BEGIN
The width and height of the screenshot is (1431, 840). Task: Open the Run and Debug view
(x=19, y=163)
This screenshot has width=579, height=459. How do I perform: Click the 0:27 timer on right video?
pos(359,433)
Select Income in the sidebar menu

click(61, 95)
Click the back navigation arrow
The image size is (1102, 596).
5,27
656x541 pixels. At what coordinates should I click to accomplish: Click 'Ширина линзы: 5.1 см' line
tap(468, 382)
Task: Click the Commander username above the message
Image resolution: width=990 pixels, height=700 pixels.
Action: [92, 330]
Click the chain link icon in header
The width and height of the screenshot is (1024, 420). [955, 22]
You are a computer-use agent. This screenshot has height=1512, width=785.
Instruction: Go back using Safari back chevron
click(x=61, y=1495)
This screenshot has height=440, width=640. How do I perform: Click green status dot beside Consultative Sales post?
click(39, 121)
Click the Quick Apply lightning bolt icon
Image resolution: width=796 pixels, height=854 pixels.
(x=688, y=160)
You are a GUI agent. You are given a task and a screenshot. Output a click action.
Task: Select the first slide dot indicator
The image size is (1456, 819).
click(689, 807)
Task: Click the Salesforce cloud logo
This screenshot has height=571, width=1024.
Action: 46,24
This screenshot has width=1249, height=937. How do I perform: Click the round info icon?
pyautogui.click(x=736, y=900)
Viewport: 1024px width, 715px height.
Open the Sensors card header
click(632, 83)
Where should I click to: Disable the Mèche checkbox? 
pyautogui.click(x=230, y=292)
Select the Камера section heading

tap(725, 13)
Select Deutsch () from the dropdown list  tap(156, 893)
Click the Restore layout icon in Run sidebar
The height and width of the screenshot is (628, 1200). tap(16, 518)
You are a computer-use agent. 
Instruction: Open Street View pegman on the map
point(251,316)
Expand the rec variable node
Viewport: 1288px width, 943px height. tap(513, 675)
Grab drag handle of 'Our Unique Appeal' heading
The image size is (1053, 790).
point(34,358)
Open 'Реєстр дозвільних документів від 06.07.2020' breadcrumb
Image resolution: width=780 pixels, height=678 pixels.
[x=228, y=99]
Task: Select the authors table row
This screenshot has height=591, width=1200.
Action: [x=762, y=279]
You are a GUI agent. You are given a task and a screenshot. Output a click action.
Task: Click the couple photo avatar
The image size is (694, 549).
END
> _BRIEF_
The answer is the lines above between the line holding "Instruction: Go back" and the line holding "Viewport: 1024px width, 715px height.", inclusive, each written out exactly, and no others.

> _YOUR RESPONSE_
Instruction: Go back using Safari back chevron
click(x=61, y=1495)
This screenshot has height=440, width=640. How do I perform: Click green status dot beside Consultative Sales post?
click(39, 121)
Click the Quick Apply lightning bolt icon
Image resolution: width=796 pixels, height=854 pixels.
(x=688, y=160)
You are a GUI agent. You are given a task and a screenshot. Output a click action.
Task: Select the first slide dot indicator
The image size is (1456, 819).
click(689, 807)
Task: Click the Salesforce cloud logo
This screenshot has height=571, width=1024.
Action: 46,24
This screenshot has width=1249, height=937. How do I perform: Click the round info icon?
pyautogui.click(x=736, y=900)
Viewport: 1024px width, 715px height.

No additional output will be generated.